Am 02. November wurde hier in Santa Cruz und ich glaube, in Südamerika generell, der „Día de los muertos“ (Tag der Toten) gefeiert, wie auch in Deutschland am 02. November Allerseelen gefeiert wird. Jedoch wird dieser Feiertag hier ganz anders verbracht – war für mich echt etwas Besonderes, das miterleben zu dürfen.

Obwohl ich offiziell keine Arbeitsschicht hatte, bin ich trotzdem in der Früh mit Maria, meiner lieben italienischen Mitvolontärin, zum Hogar, um mit den Jungs zum Friedhof zu fahren. Tja, langsam gewöhne ich mir hier auch das Zeitgefühl der Bolivianer an und wir kamen so knapp, dass wir gerade noch gesehen haben, wie der Transporter mit allen Jungs hintendrauf losgefahren ist. Zum Glück ist aber direkt nebendran das „Mano Amiga“, das Heim, in dem vor allem Mädchen Unterschlupf finden, und die haben sich eher an der bolivianischen Pünktlichkeit orientiert und sind noch nicht losgefahren, sodass Maria und ich kurzerhand einfach mit dem Bus des Mano Amiga mitgefahren sind.
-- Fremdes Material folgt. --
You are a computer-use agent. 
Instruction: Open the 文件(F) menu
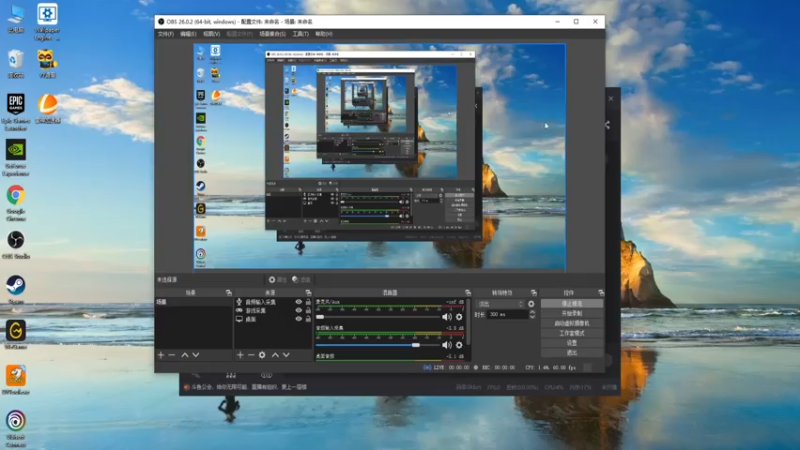coord(165,34)
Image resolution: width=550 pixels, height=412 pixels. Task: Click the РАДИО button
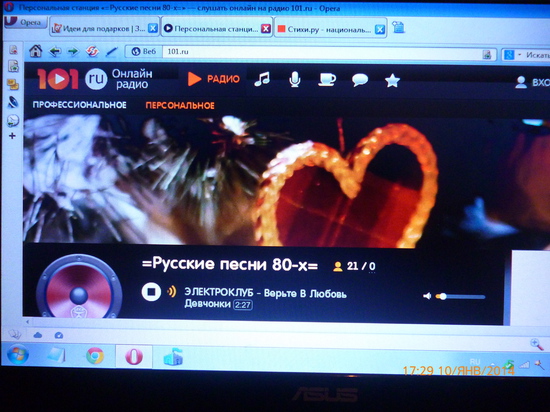(x=213, y=79)
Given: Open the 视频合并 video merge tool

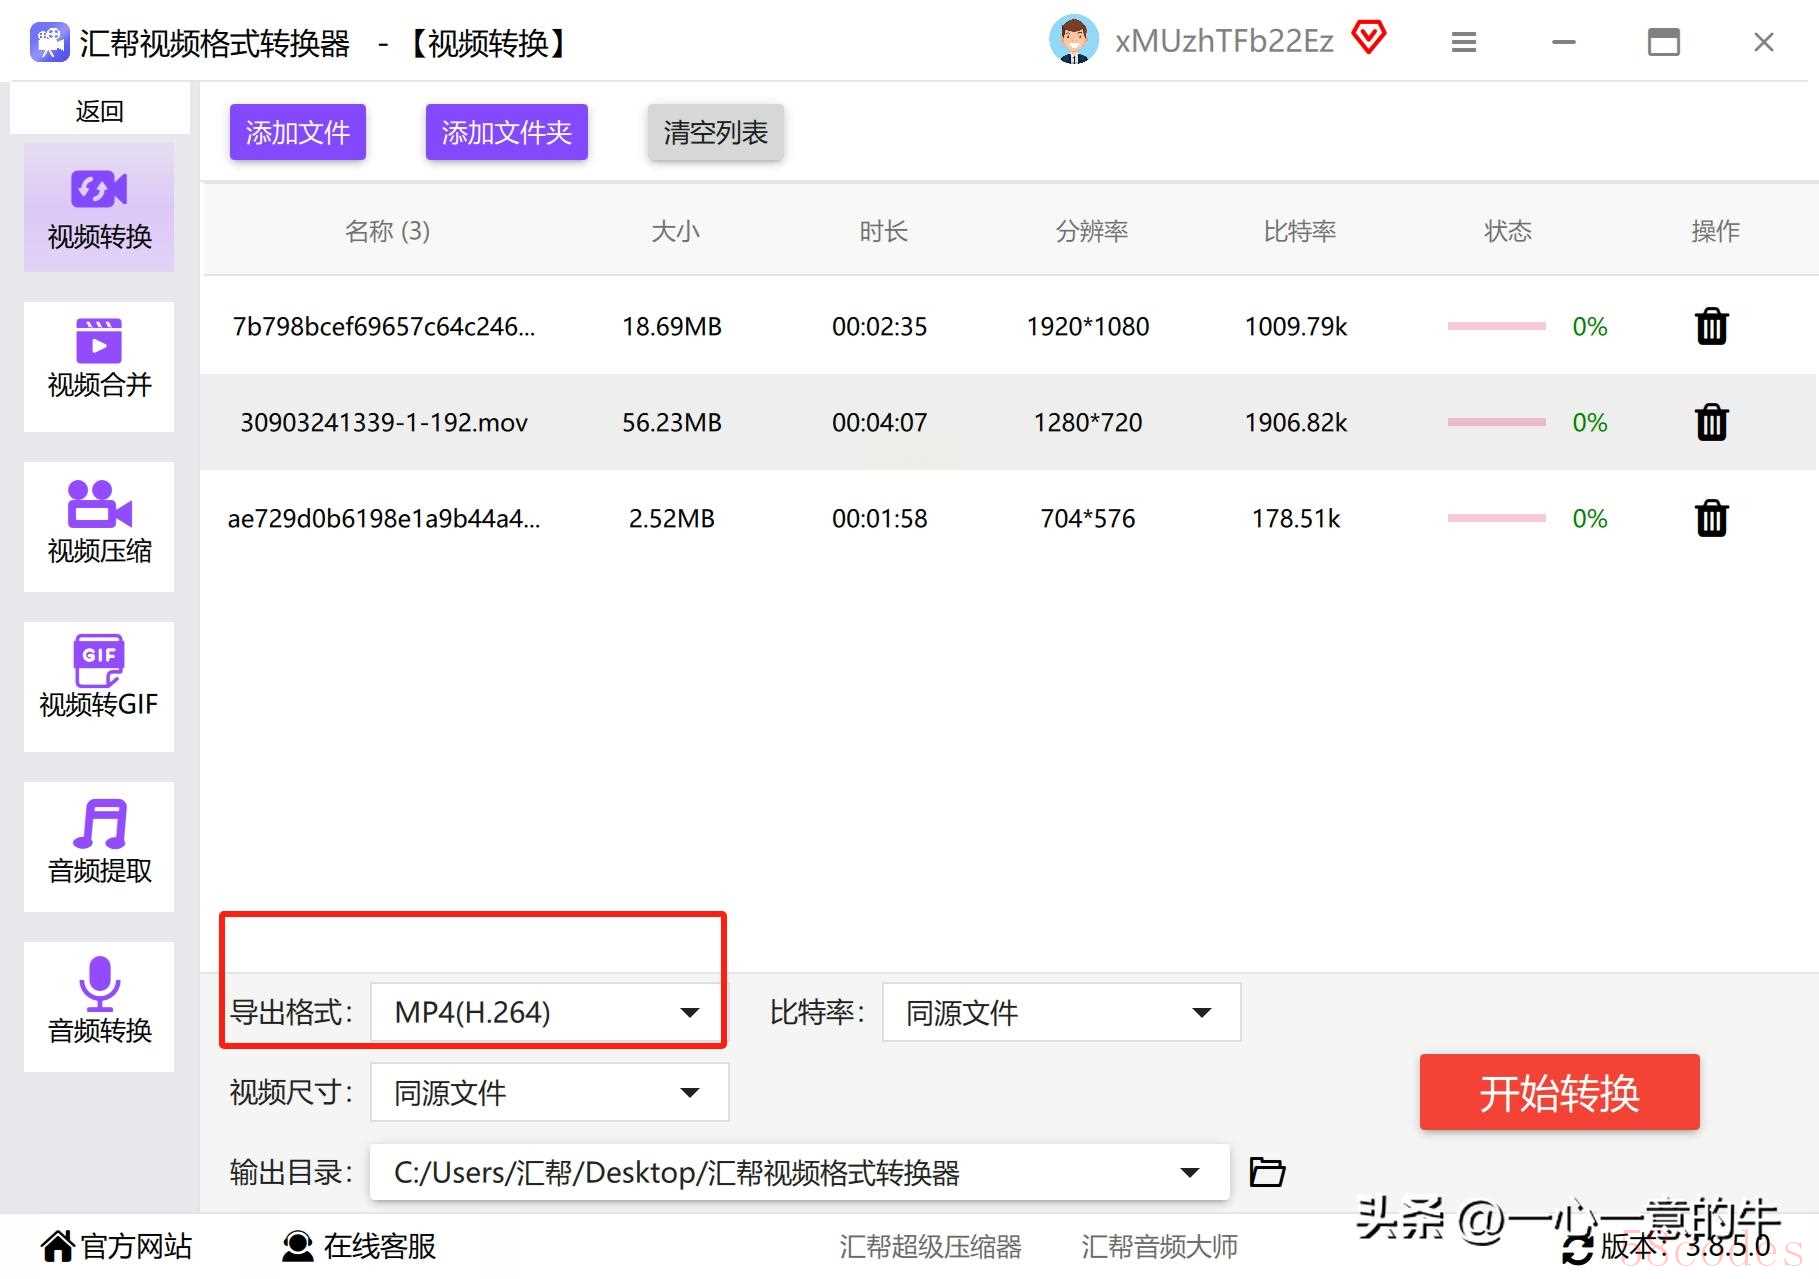Looking at the screenshot, I should click(x=99, y=367).
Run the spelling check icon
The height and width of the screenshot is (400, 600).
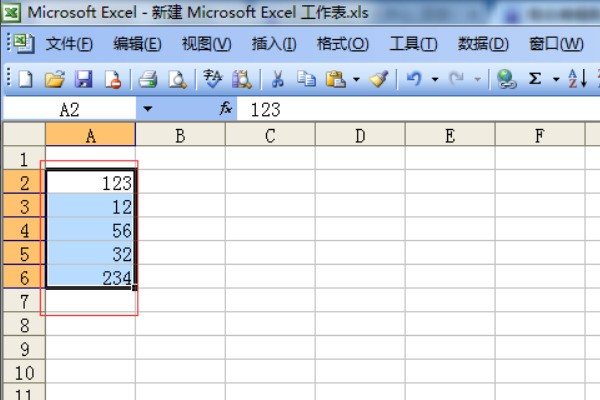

Das war für mich mal eine ganz andere Erfahrung als mit den Jungs, sofort hatte ich drei Mädchen auf dem Schoß, die mich umarmt haben und die ganze Fahrt Kuscheleinheiten eingefordert haben – die Arbeit mit den Mädchen ist ganz anders als mit pubertären Jungs, das ist mir da wieder klar geworden.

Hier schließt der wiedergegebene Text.